Calling libc functions / syscalls
Calling conventions
First, let's talk about calling conventions. For the System V x86
application binary interface (ABI), parameters to functions are passed on the
stack in reverse order such that the first parameter is the last value pushed
to the stack.
Functions are called using the call
instruction, pushing the address of the
next instruction onto the stack and jumping to the operand. Functions return
to the caller using ret
, popping a value from the stack and jumping to it.
Function calls preserve the registers ebx
, esi
, edi
, ebp
, and esp
.
eax
, ecx
, and edx
are scratch registers, their values might not be the
same after a function call. The return value of a function is stored in eax
,
unless the return value is a 64-bit value, then the higher 32-bits will be
returned in edx
.
For the System V x86-64
ABI, parameters to functions are passed in the
registers rdi
, rsi
, rdx
, rcx
, r8
, and r9
. If a function call
requires more than 6 parameters, further values are passed to the function
call on the stack in reverse order. Functions return to the caller using ret
,
popping a value from the stack and jumping to it.

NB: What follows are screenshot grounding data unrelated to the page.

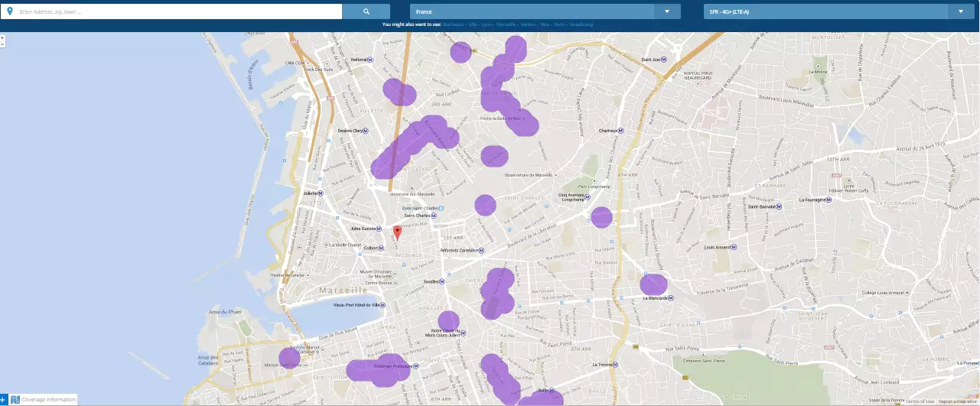
Task: Click purple coverage circle near La Blancarde
Action: [653, 286]
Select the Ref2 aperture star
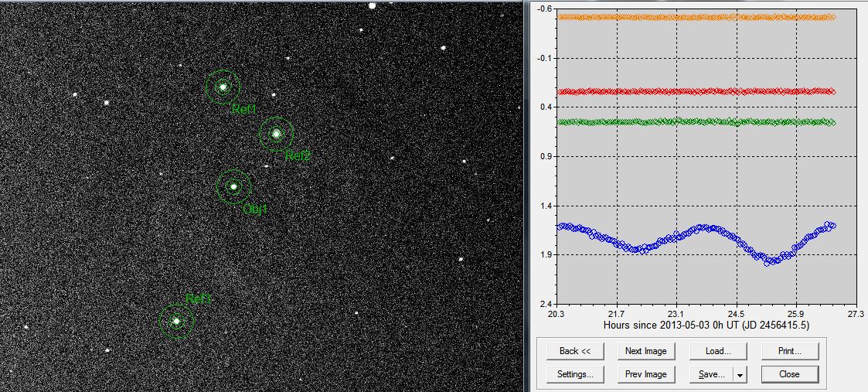Viewport: 868px width, 392px height. point(276,134)
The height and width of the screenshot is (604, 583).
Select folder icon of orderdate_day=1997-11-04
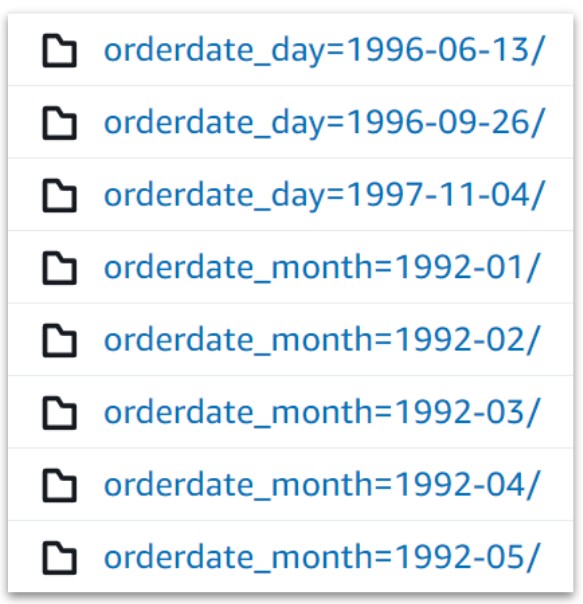click(x=59, y=195)
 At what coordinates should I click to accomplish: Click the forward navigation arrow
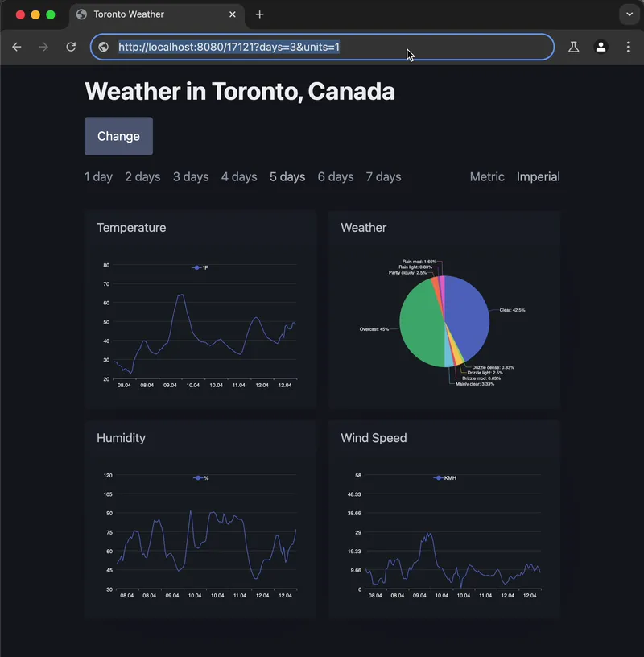(x=42, y=47)
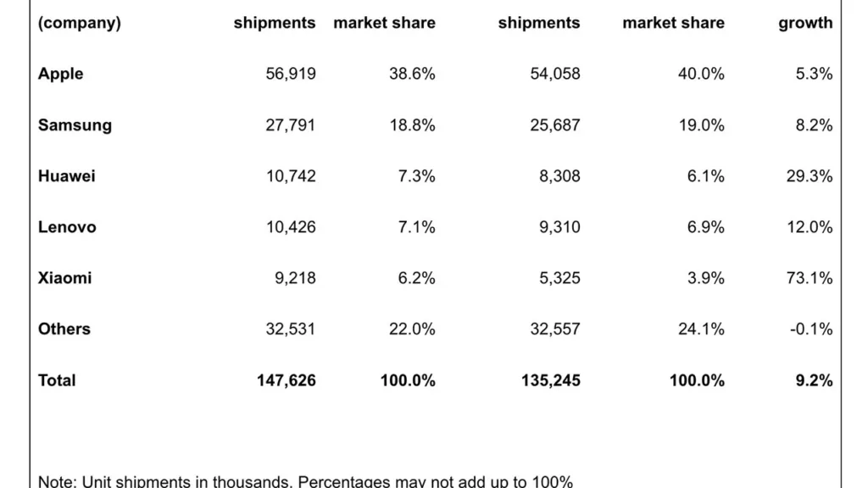Select Apple's 56,919 shipments value
This screenshot has width=868, height=488.
click(x=291, y=74)
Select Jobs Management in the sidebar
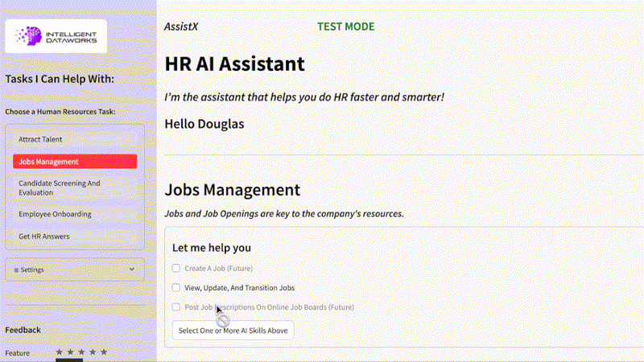The height and width of the screenshot is (362, 644). [75, 162]
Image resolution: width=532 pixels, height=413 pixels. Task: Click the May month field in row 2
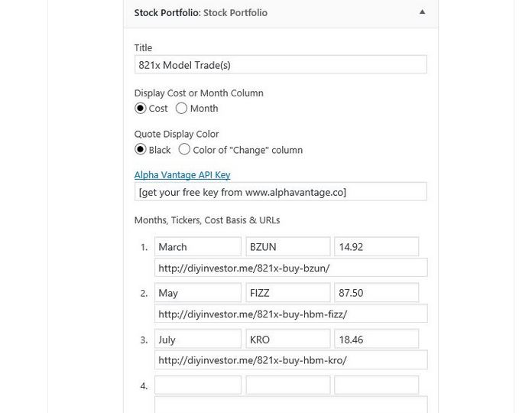point(198,292)
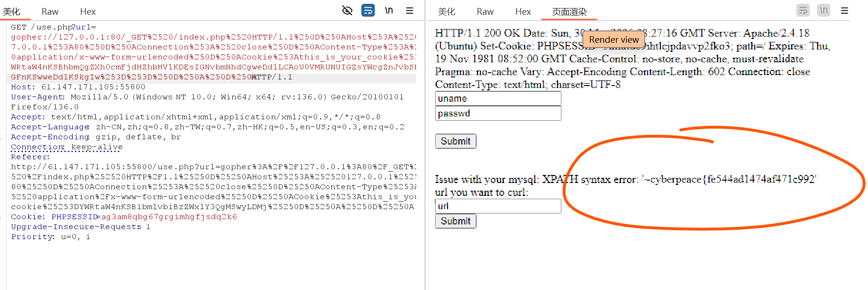This screenshot has height=290, width=868.
Task: Toggle the \n newline display in request editor
Action: click(x=389, y=10)
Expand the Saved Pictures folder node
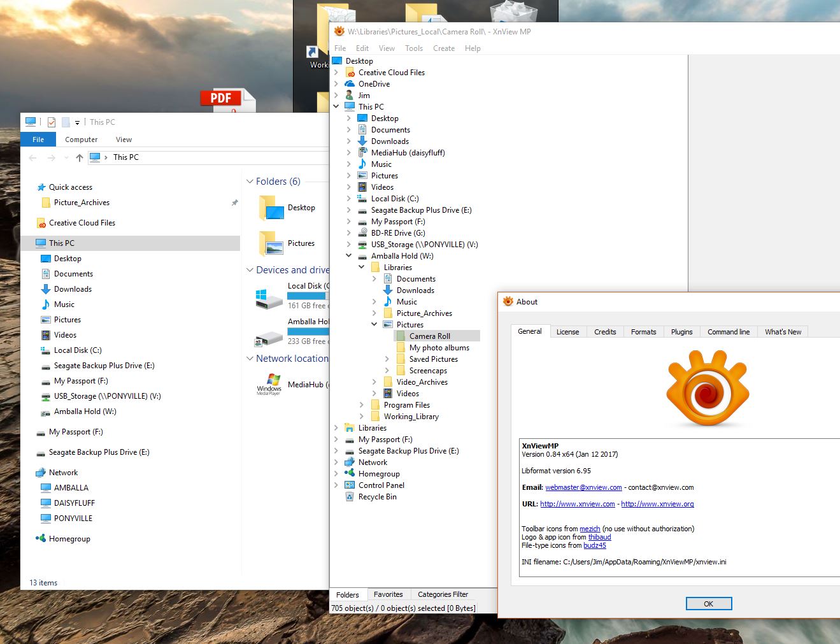840x644 pixels. pos(387,359)
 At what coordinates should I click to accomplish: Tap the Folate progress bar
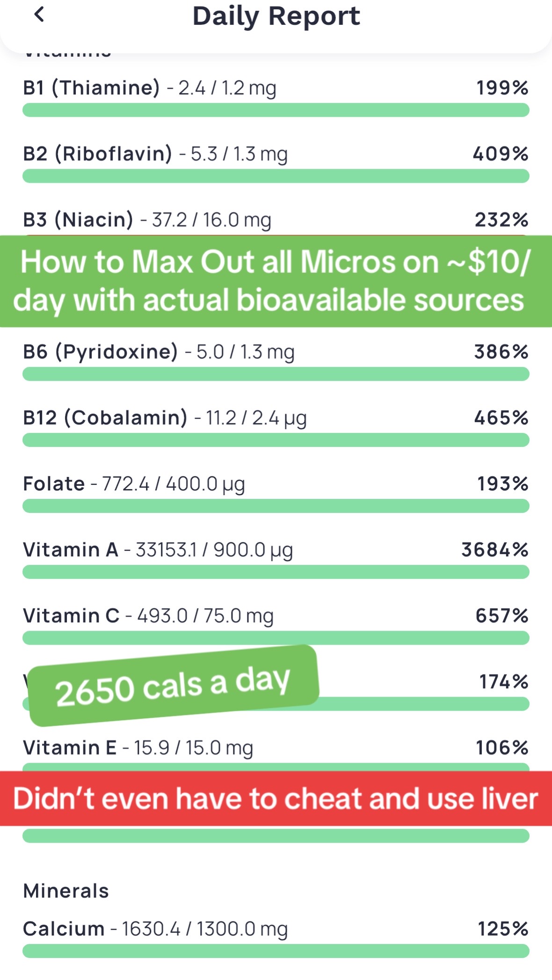coord(276,506)
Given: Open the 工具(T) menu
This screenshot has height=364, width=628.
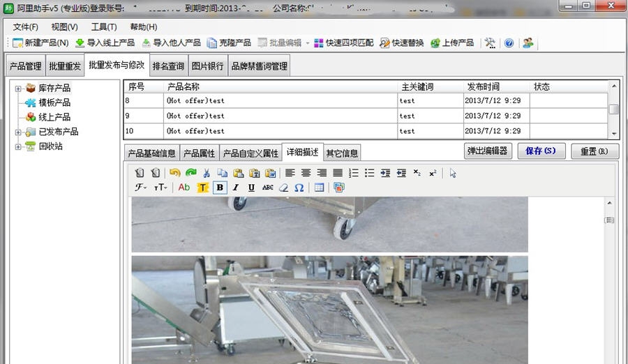Looking at the screenshot, I should point(103,27).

Function calls preserve the registers rbx
, rsp
, rbp
, r12
, r13
, r14
,
and r15
. rax
, rdi
, rsi
, rdx
, rcx
, r8
, r9
, r10
, and r11
are
scratch registers, their values might not be the same after a function call.
The return value of a function is stored in rax
, unless the return value is a
128-bit value, then the higher 64-bits will be returned in rdx
.
[1]
The standard C library and syscalls
What's a libc
function?
The term libc
is shorthand for the "standard C library". The most widely used
C library on Linux is the GNU C Library,
referred to as glibc
. The pathname for your installation of libc
on a
Linux operating system is probably something similar to: /lib/libc.so.6
. For
a dynamically-linked target binary, you can use ldd
to print its shared
object dependencies - you'll usually find libc.so.6
there.
[2]
libc
functions are functions exported by the libc.so.6
shared library.
libc
functions are commonly used functions within the C programming
language, for example: printf()
, puts()
, gets()
What's a syscall
?
A system call (syscall
), sometimes called kernel calls, is a request for
service that a program makes of the kernel. This is usually a privileged
operation, like changing permissions of a file, opening a file descriptor, etc.
The libc
functions mentioned earlier usually handle syscall
s for the
programmer, however, an attacker sometimes has to make syscall
s directly for
an exploit to work. [3]
To make a syscall
directly on x86
on a Linux operating system, first
ensure your registers contain their necessary values.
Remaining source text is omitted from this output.